_KUTIPAN TEKS_:

Mayoritarianisme: Akar Konflik Klasik Pendirian Rumah Ibadah di Indonesia

Penulis: Nanang Hasan Susanto, Editor: Azzam Nabil H.

Konflik dalam pendirian rumah ibadah merupakan fenomena klasik di Indonesia. Hampir setiap tahun, konflik yang bersumber dari pendirian rumah ibadah terus terjadi. Menurut Setara Institut, dari tahun 2007 hingga 2018 saja, terdapat ratusan kasus penolakan, hingga penyerangan yang dilakukan dari kalangan yang berbeda agama/keyakinan terhadap pendirian rumah ibadah. Berbagai kasus lain yang juga sering terjadi yaitu mulai dari penyegelan, intimidasi, hingga aksi kekerasan.

_KUMPULAN TUGAS_:
• a. Dalam kutipan teks tentang konflik pendirian rumah ibadah, lembaga apa yang disebut mencatat ratusan kasus penolakan hingga penyerangan dari tahun 2007 sampai 2018?
• b. Lanjutkan kutipan teks tentang konflik pendirian rumah ibadah di Indonesia, dimulai sesudah kalimat terakhirnya.
Materi yang menyusul tidak dipakai dalam pengerjaan tugas.

_BAGIAN DATA_:
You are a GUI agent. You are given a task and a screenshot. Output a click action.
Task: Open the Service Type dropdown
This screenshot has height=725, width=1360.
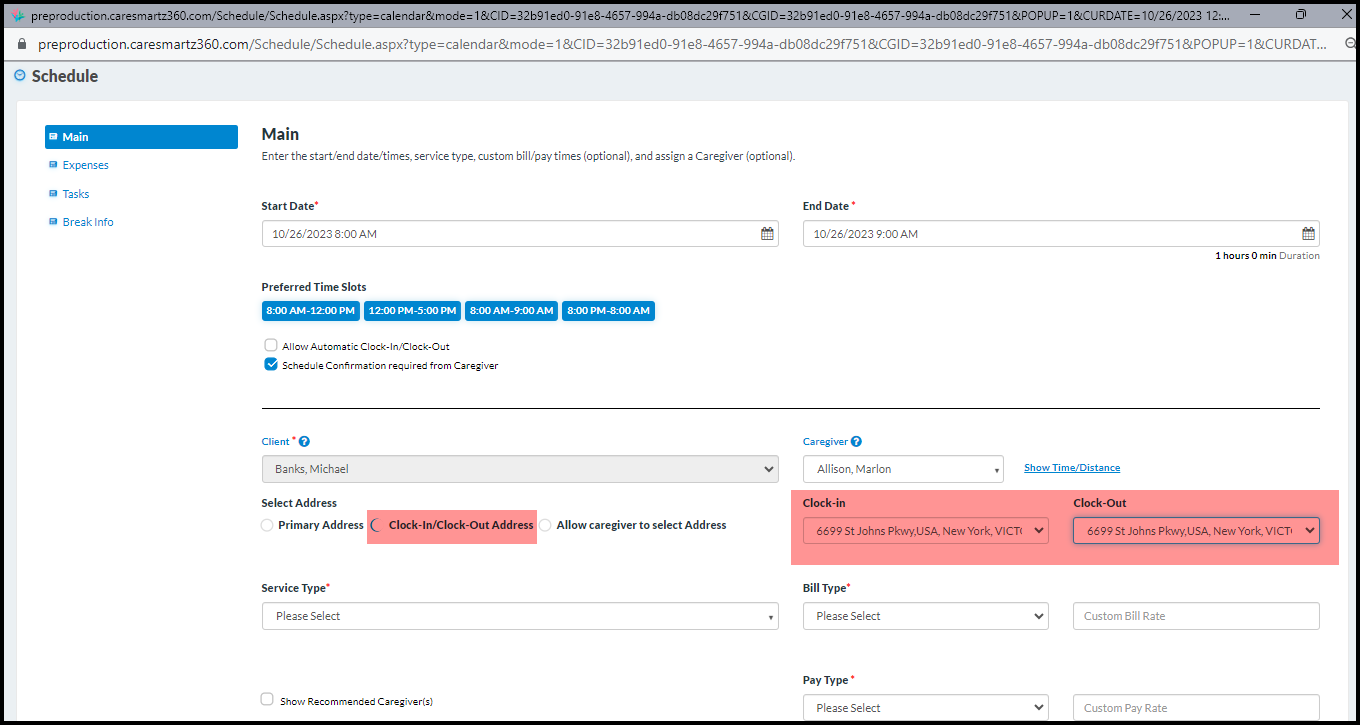519,616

_HASIL_:
• a. Setara Institut.

• b.
Beberapa kalangan berpendapat, salah satu penyebab terjadinya konflik pendirian rumah ibadah adalah adanya Peraturan Bersama Menteri (PBM) Agama dan Menteri Dalam Negeri tentang pendirian rumah ibadah. Berdasarkan PBM tersebut, syarat pendirian rumah ibadah paling sedikit diajukan oleh 90 orang yang akan menggunakan rumah ibadah tersebut. Syarat selanjutnya, harus didukung minimal 60 warga setempat, serta disahkan oleh lurah atau kepala desa, mendapat rekomendasi tertulis dari kepala kantor kementerian agama tingkat kabupaten/kota, serta rekomendasi tertulis dari Forum Kerukunan Umat Beragama (FKUB) kabupaten/kota. Berbagai syarat tersebut tentu memberatkan bagi komunitas minoritas dalam mendirikan rumah ibadah. Padahal, rumah ibadah merupakan salah satu kebutuhan pokok mereka dalam menjalankan ritual agama dan keyakinannya.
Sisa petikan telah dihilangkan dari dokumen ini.